なお、本稿では、「建物の区分所有等に関する法律」を「区分所有法」という。

それでは、「令和6年度 マンション管理士試験」の過去問にチャレンジしてみよう。

〔問 8〕 甲マンションの区分所有者Aは、長期間にわたって管理費等を滞納し、管 理組合の運営に重大な支障が生じている。この場合に関する次の記述のうち、区分所有法及び民法の規定によれば、誤っているものはいくつあるか。

 ア Aが区分所有権をBに譲渡した場合、甲マンションの管理組合は、Aに対してのみならずBに対しても滞納金の支払を請求することができる。 

イ 他の区分所有者の全員又は管理組合法人は、集会の決議に基づき、訴えをもって、Aの区分所有権及び敷地利用権の競売を請求することができるが、当該決議をするには、あらかじめ、Aに対し、弁明する機会を与えなければなら ない。 

ウ 滞納金に係る債権を担保するためにAが建物に備え付けた動産の上に先取特権が発生し、この先取特権は動産保存の先取特権と同等の優先順位を有する。 

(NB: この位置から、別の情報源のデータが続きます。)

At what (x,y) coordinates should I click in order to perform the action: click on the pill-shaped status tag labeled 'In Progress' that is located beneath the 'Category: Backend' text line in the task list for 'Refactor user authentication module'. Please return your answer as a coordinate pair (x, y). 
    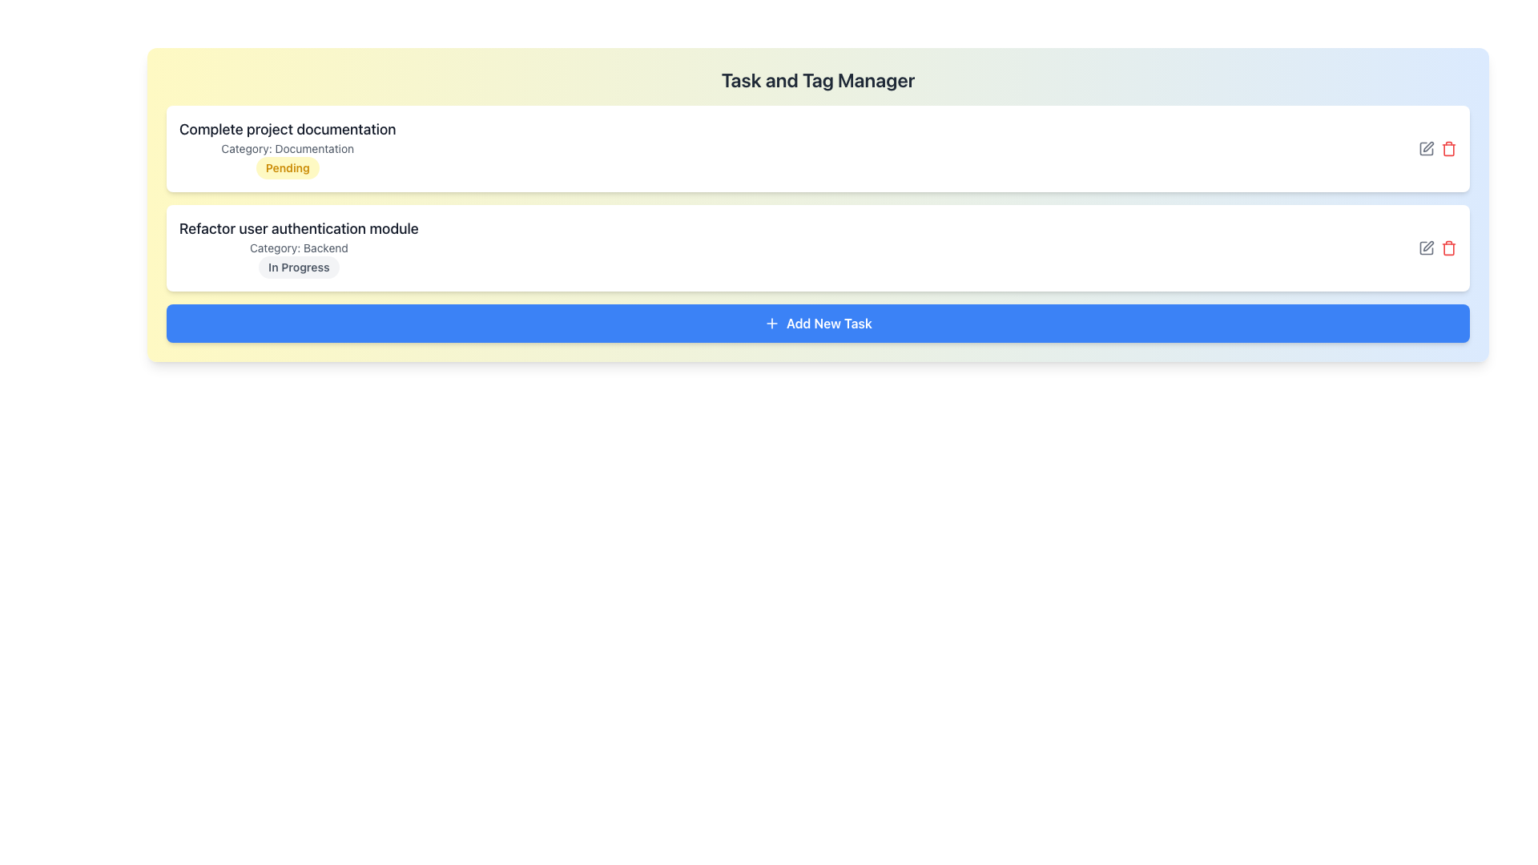
    Looking at the image, I should click on (299, 267).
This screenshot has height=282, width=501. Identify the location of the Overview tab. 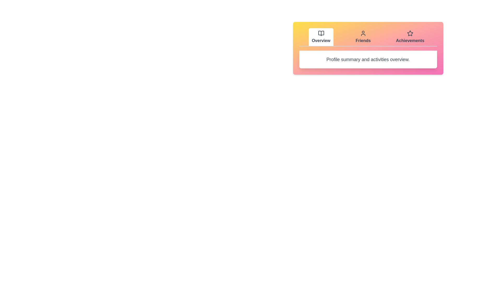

エ 区分所有法第7条に基づく先取特権の実行によってその債権の満足を得るこ とができるとしても、他の区分所有者の全員又は管理組合法人は、区分所有法第 59 条に基づく競売請求をすることができる。

1 一つ
2 二つ
3 三つ
4 四つ

正解:2

それでは、各肢を検討していこう。

ア 正しい。

譲受人(B)も特定承継人として、滞納金の支払を請求することができる。(区分所有法第8条)

イ 正しい。

区分所有法第59条に基づく競売請求には、集会の決議に加えて、対象となる区分所有者に対して弁明の機会を与えることが必要である。(区分所有法59条2項)
これは、所有権という重大な権利を制限する手続きであるため、適正手続の保障として当然の要件であろう。

ウ 誤り。

区分所有法第7条の先取特権は、「共益費用の先取特権」とみなされる一般の先取特権である。
民法上、一般の先取特権は特別の先取特権(例:動産保存の先取特権)に劣後する。
したがって、「同等の優先順位を有する」という記述は誤りとなる。

エ 誤り。

区分所有法第59条による競売請求は、管理費等の滞納が「管理に著しい支障を及ぼす場合」に限られる。一方、先取特権の実行により債権が回収できる場合には、競売請求の必要性がなくなるため、裁判所が請求を認めない可能性がある。
したがって、「満足が得られても競売請求できる」と断定するのは誤りとなる。